[Records from a dataset]

>> begin

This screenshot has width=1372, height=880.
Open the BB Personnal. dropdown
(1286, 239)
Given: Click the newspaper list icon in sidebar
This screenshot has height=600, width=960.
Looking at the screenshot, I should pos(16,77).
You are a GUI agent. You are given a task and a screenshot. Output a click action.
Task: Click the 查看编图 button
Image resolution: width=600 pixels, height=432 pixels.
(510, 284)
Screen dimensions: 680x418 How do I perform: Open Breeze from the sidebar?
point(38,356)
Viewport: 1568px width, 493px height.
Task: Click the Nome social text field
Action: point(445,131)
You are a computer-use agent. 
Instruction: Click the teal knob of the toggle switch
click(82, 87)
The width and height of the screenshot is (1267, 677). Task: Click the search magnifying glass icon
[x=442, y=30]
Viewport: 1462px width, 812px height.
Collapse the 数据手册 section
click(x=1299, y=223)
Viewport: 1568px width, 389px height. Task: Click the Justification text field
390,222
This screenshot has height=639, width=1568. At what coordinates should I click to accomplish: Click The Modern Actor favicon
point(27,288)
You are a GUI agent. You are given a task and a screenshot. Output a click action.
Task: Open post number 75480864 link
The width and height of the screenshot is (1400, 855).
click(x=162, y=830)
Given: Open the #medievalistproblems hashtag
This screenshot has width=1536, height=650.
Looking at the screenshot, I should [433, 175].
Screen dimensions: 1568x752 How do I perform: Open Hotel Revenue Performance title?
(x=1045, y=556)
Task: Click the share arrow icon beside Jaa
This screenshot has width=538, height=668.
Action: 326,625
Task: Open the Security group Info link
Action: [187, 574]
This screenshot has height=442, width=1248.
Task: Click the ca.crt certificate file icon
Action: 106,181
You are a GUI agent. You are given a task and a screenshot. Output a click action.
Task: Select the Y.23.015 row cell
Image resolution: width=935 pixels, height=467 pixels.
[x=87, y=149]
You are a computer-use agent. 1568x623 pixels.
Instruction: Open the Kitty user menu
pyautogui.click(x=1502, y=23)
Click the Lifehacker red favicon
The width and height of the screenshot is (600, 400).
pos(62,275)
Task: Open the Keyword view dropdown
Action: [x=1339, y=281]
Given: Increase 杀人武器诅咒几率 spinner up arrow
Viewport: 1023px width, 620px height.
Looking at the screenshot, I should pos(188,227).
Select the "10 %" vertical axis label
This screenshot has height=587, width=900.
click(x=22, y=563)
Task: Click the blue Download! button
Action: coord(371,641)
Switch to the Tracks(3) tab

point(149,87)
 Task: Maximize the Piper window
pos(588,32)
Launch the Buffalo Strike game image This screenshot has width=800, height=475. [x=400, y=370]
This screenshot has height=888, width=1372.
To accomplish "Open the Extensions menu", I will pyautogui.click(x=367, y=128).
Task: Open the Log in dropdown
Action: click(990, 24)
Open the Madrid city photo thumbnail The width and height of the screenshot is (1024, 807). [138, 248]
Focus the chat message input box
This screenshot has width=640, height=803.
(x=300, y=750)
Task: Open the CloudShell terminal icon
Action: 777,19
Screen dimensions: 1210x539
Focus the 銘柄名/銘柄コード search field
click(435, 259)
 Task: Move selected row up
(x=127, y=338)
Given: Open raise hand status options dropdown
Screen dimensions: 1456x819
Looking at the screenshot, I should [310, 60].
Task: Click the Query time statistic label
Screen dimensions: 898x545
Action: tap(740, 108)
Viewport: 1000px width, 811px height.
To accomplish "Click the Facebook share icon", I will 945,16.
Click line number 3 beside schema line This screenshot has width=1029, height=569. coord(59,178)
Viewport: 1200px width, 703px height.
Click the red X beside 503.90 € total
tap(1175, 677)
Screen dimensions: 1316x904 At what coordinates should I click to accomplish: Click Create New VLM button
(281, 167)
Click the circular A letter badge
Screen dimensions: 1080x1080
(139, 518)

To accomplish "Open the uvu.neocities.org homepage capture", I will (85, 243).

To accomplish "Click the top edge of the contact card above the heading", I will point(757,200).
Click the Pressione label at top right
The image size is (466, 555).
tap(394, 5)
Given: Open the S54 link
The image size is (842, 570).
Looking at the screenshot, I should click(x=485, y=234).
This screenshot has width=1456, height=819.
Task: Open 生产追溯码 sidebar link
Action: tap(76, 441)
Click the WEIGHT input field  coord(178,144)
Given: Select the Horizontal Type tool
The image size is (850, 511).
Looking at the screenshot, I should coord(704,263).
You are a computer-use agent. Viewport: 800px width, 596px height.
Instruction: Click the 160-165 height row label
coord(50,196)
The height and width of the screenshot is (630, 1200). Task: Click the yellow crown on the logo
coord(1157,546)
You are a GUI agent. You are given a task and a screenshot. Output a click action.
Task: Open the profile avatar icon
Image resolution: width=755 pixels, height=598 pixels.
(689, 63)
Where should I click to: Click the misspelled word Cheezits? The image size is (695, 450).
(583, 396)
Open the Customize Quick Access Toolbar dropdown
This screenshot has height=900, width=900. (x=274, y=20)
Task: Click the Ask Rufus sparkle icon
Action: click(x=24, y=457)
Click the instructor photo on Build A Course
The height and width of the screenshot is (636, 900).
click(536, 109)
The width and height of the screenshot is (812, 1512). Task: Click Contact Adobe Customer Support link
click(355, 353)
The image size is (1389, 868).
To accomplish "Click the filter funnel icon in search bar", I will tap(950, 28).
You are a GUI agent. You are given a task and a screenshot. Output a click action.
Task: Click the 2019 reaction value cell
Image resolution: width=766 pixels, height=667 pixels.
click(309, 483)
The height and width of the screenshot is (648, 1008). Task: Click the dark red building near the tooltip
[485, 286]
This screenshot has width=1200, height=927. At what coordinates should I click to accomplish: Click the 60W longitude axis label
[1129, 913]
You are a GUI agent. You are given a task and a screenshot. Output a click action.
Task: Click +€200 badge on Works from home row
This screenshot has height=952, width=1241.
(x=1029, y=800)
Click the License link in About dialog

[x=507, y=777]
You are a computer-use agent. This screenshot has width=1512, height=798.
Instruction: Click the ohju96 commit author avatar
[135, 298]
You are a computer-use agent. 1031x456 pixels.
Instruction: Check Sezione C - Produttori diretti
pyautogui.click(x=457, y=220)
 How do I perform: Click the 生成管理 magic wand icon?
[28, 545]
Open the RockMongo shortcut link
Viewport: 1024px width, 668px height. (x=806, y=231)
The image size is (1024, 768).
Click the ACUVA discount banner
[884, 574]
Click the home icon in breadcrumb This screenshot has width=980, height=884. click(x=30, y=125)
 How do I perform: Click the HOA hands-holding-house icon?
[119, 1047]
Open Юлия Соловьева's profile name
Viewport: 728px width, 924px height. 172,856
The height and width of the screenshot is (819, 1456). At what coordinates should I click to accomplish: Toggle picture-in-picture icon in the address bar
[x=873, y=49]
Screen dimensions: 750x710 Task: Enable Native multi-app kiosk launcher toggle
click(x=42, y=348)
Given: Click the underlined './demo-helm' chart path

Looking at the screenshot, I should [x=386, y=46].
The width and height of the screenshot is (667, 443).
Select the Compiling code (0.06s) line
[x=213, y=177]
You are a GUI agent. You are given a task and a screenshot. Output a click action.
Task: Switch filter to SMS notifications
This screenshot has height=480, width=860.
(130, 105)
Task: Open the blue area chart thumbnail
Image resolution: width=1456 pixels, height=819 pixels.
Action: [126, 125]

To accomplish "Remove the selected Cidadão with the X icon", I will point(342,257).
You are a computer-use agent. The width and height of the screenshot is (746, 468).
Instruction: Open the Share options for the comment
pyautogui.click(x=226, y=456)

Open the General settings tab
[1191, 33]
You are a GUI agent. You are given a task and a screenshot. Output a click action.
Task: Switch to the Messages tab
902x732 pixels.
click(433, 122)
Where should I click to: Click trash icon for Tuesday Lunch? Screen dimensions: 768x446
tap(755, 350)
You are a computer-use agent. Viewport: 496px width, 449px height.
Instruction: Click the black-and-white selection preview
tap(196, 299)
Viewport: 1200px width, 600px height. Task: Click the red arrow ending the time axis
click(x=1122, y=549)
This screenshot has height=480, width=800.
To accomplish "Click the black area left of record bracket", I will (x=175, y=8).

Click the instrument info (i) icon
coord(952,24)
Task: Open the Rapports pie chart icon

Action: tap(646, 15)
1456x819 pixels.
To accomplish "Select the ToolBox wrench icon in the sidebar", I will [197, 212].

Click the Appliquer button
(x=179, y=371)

>> end

Brief => Could you extract every line from the one containing "You are a computer-use agent. This" through the one containing "[x=873, y=49]", both included, and reproduce them unchanged?

Completed exercise =>
You are a computer-use agent. This screenshot has width=1512, height=798.
Instruction: Click the ohju96 commit author avatar
[135, 298]
You are a computer-use agent. 1031x456 pixels.
Instruction: Check Sezione C - Produttori diretti
pyautogui.click(x=457, y=220)
 How do I perform: Click the 生成管理 magic wand icon?
[28, 545]
Open the RockMongo shortcut link
Viewport: 1024px width, 668px height. (x=806, y=231)
The image size is (1024, 768).
Click the ACUVA discount banner
[884, 574]
Click the home icon in breadcrumb This screenshot has width=980, height=884. click(x=30, y=125)
 How do I perform: Click the HOA hands-holding-house icon?
[119, 1047]
Open Юлия Соловьева's profile name
Viewport: 728px width, 924px height. 172,856
The height and width of the screenshot is (819, 1456). At what coordinates should I click to accomplish: Toggle picture-in-picture icon in the address bar
[x=873, y=49]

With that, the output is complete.